- What is asked:
Reproduce the listing below line for line, with no changes.

-- Begin Records supplied --

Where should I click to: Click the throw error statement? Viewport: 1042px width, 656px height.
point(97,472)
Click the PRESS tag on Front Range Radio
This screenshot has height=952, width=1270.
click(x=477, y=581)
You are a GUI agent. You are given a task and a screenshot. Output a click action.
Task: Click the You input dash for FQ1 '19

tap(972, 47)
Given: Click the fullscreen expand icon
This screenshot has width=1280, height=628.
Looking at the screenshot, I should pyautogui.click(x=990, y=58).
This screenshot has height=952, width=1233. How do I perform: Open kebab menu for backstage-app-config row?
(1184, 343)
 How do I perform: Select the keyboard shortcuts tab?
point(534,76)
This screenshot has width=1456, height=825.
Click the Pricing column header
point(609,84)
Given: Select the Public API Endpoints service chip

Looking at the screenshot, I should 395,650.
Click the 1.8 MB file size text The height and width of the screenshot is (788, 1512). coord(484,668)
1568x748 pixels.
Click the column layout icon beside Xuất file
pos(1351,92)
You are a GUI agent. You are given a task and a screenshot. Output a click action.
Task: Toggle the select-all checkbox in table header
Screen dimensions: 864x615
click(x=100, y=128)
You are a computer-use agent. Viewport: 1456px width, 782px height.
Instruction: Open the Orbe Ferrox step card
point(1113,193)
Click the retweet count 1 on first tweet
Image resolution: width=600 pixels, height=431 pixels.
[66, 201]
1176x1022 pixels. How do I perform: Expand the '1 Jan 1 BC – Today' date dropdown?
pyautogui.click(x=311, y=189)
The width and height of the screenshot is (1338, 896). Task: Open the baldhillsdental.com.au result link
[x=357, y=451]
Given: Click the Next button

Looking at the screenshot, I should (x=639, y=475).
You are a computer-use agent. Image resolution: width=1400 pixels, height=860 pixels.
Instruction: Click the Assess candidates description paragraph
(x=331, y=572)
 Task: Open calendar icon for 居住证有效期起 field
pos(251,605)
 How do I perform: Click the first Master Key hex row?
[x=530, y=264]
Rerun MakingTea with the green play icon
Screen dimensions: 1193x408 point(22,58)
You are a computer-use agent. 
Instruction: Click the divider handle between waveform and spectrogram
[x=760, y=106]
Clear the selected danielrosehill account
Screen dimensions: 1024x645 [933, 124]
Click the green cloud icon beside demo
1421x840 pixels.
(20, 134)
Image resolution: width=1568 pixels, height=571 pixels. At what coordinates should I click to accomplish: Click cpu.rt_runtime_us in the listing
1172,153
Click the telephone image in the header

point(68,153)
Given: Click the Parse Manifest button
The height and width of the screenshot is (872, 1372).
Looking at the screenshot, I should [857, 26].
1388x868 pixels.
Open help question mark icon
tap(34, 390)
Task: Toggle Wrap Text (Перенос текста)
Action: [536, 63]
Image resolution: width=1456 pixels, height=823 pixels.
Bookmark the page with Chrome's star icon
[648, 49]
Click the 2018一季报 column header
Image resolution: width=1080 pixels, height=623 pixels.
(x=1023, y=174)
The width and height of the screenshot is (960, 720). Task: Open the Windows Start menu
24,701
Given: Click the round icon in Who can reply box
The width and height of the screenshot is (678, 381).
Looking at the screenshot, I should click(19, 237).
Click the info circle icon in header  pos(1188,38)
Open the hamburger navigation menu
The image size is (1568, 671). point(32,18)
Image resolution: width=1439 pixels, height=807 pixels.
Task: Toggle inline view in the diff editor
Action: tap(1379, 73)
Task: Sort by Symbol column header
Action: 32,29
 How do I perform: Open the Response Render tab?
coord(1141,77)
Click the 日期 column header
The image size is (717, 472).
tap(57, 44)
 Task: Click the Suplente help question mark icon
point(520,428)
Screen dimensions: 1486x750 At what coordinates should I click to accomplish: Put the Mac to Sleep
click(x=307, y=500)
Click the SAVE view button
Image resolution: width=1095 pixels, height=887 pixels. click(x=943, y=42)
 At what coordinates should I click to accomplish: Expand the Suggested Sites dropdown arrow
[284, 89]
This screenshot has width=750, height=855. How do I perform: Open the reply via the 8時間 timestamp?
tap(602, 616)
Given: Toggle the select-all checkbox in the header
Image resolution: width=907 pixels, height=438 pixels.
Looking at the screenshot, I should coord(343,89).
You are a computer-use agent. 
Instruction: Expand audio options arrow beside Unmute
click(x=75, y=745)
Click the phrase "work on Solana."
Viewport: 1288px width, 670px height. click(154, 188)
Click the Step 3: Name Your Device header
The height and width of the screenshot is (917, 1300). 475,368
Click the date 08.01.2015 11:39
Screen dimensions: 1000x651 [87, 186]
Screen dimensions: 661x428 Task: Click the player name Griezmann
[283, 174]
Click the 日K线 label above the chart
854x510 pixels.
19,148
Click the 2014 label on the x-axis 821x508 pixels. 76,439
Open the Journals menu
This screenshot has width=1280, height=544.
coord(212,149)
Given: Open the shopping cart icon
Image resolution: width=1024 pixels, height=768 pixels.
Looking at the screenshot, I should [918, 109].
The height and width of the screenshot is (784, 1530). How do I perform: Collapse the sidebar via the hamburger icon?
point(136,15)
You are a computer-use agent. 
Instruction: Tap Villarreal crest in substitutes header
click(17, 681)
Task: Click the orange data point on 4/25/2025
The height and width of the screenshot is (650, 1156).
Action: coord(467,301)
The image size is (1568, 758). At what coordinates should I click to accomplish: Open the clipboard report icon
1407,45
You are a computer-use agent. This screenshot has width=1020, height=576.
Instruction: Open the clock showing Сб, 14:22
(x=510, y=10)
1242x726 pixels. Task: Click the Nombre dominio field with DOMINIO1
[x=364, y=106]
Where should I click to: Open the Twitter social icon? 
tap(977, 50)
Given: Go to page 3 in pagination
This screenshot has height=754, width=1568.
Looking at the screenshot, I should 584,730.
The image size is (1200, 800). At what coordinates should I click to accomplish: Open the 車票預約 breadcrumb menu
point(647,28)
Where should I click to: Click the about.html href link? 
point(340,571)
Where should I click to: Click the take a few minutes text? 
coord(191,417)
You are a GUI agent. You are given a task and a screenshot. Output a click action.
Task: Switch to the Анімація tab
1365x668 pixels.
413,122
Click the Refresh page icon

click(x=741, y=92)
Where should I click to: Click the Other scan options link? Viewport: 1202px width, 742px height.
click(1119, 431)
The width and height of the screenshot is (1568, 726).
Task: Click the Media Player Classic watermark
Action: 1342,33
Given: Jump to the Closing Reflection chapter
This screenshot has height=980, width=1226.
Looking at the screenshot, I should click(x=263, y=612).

-- End Records supplied --

- Solved exercise:
Where should I click to: Click the throw error statement? Viewport: 1042px width, 656px height.
point(97,472)
Click the PRESS tag on Front Range Radio
This screenshot has height=952, width=1270.
click(x=477, y=581)
You are a GUI agent. You are given a task and a screenshot. Output a click action.
Task: Click the You input dash for FQ1 '19

tap(972, 47)
Given: Click the fullscreen expand icon
This screenshot has width=1280, height=628.
Looking at the screenshot, I should pyautogui.click(x=990, y=58).
This screenshot has height=952, width=1233. How do I perform: Open kebab menu for backstage-app-config row?
(1184, 343)
 How do I perform: Select the keyboard shortcuts tab?
point(534,76)
This screenshot has width=1456, height=825.
Click the Pricing column header
point(609,84)
Given: Select the Public API Endpoints service chip

Looking at the screenshot, I should 395,650.
Click the 1.8 MB file size text The height and width of the screenshot is (788, 1512). coord(484,668)
1568x748 pixels.
Click the column layout icon beside Xuất file
pos(1351,92)
You are a GUI agent. You are given a task and a screenshot. Output a click action.
Task: Toggle the select-all checkbox in table header
Screen dimensions: 864x615
click(x=100, y=128)
You are a computer-use agent. Viewport: 1456px width, 782px height.
Instruction: Open the Orbe Ferrox step card
point(1113,193)
Click the retweet count 1 on first tweet
Image resolution: width=600 pixels, height=431 pixels.
[66, 201]
1176x1022 pixels. How do I perform: Expand the '1 Jan 1 BC – Today' date dropdown?
pyautogui.click(x=311, y=189)
The width and height of the screenshot is (1338, 896). Task: Open the baldhillsdental.com.au result link
[x=357, y=451]
Given: Click the Next button

Looking at the screenshot, I should (x=639, y=475).
You are a computer-use agent. Image resolution: width=1400 pixels, height=860 pixels.
Instruction: Click the Assess candidates description paragraph
(x=331, y=572)
 Task: Open calendar icon for 居住证有效期起 field
pos(251,605)
 How do I perform: Click the first Master Key hex row?
[x=530, y=264]
Rerun MakingTea with the green play icon
Screen dimensions: 1193x408 point(22,58)
You are a computer-use agent. 
Instruction: Click the divider handle between waveform and spectrogram
[x=760, y=106]
Clear the selected danielrosehill account
Screen dimensions: 1024x645 [933, 124]
Click the green cloud icon beside demo
1421x840 pixels.
(20, 134)
Image resolution: width=1568 pixels, height=571 pixels. At what coordinates should I click to accomplish: Click cpu.rt_runtime_us in the listing
1172,153
Click the telephone image in the header

point(68,153)
Given: Click the Parse Manifest button
The height and width of the screenshot is (872, 1372).
Looking at the screenshot, I should [857, 26].
1388x868 pixels.
Open help question mark icon
tap(34, 390)
Task: Toggle Wrap Text (Перенос текста)
Action: [536, 63]
Image resolution: width=1456 pixels, height=823 pixels.
Bookmark the page with Chrome's star icon
[648, 49]
Click the 2018一季报 column header
Image resolution: width=1080 pixels, height=623 pixels.
(x=1023, y=174)
The width and height of the screenshot is (960, 720). Task: Open the Windows Start menu
24,701
Given: Click the round icon in Who can reply box
The width and height of the screenshot is (678, 381).
Looking at the screenshot, I should click(19, 237).
Click the info circle icon in header  pos(1188,38)
Open the hamburger navigation menu
The image size is (1568, 671). point(32,18)
Image resolution: width=1439 pixels, height=807 pixels.
Task: Toggle inline view in the diff editor
Action: tap(1379, 73)
Task: Sort by Symbol column header
Action: 32,29
 How do I perform: Open the Response Render tab?
coord(1141,77)
Click the 日期 column header
The image size is (717, 472).
tap(57, 44)
 Task: Click the Suplente help question mark icon
point(520,428)
Screen dimensions: 1486x750 At what coordinates should I click to accomplish: Put the Mac to Sleep
click(x=307, y=500)
Click the SAVE view button
Image resolution: width=1095 pixels, height=887 pixels. click(x=943, y=42)
 At what coordinates should I click to accomplish: Expand the Suggested Sites dropdown arrow
[284, 89]
This screenshot has width=750, height=855. How do I perform: Open the reply via the 8時間 timestamp?
tap(602, 616)
Given: Toggle the select-all checkbox in the header
Image resolution: width=907 pixels, height=438 pixels.
Looking at the screenshot, I should coord(343,89).
You are a computer-use agent. 
Instruction: Expand audio options arrow beside Unmute
click(x=75, y=745)
Click the phrase "work on Solana."
Viewport: 1288px width, 670px height. click(154, 188)
Click the Step 3: Name Your Device header
The height and width of the screenshot is (917, 1300). 475,368
Click the date 08.01.2015 11:39
Screen dimensions: 1000x651 [87, 186]
Screen dimensions: 661x428 Task: Click the player name Griezmann
[283, 174]
Click the 日K线 label above the chart
854x510 pixels.
19,148
Click the 2014 label on the x-axis 821x508 pixels. 76,439
Open the Journals menu
This screenshot has width=1280, height=544.
coord(212,149)
Given: Open the shopping cart icon
Image resolution: width=1024 pixels, height=768 pixels.
Looking at the screenshot, I should [918, 109].
The height and width of the screenshot is (784, 1530). How do I perform: Collapse the sidebar via the hamburger icon?
point(136,15)
You are a computer-use agent. 
Instruction: Tap Villarreal crest in substitutes header
click(17, 681)
Task: Click the orange data point on 4/25/2025
The height and width of the screenshot is (650, 1156).
Action: coord(467,301)
The image size is (1568, 758). At what coordinates should I click to accomplish: Open the clipboard report icon
1407,45
You are a computer-use agent. This screenshot has width=1020, height=576.
Instruction: Open the clock showing Сб, 14:22
(x=510, y=10)
1242x726 pixels. Task: Click the Nombre dominio field with DOMINIO1
[x=364, y=106]
Where should I click to: Open the Twitter social icon? 
tap(977, 50)
Given: Go to page 3 in pagination
This screenshot has height=754, width=1568.
Looking at the screenshot, I should 584,730.
The image size is (1200, 800). At what coordinates should I click to accomplish: Open the 車票預約 breadcrumb menu
point(647,28)
Where should I click to: Click the about.html href link? 
point(340,571)
Where should I click to: Click the take a few minutes text? 
coord(191,417)
You are a GUI agent. You are given a task and a screenshot. Output a click action.
Task: Switch to the Анімація tab
1365x668 pixels.
413,122
Click the Refresh page icon

click(x=741, y=92)
Where should I click to: Click the Other scan options link? Viewport: 1202px width, 742px height.
click(1119, 431)
The width and height of the screenshot is (1568, 726).
Task: Click the Media Player Classic watermark
Action: 1342,33
Given: Jump to the Closing Reflection chapter
This screenshot has height=980, width=1226.
Looking at the screenshot, I should click(x=263, y=612).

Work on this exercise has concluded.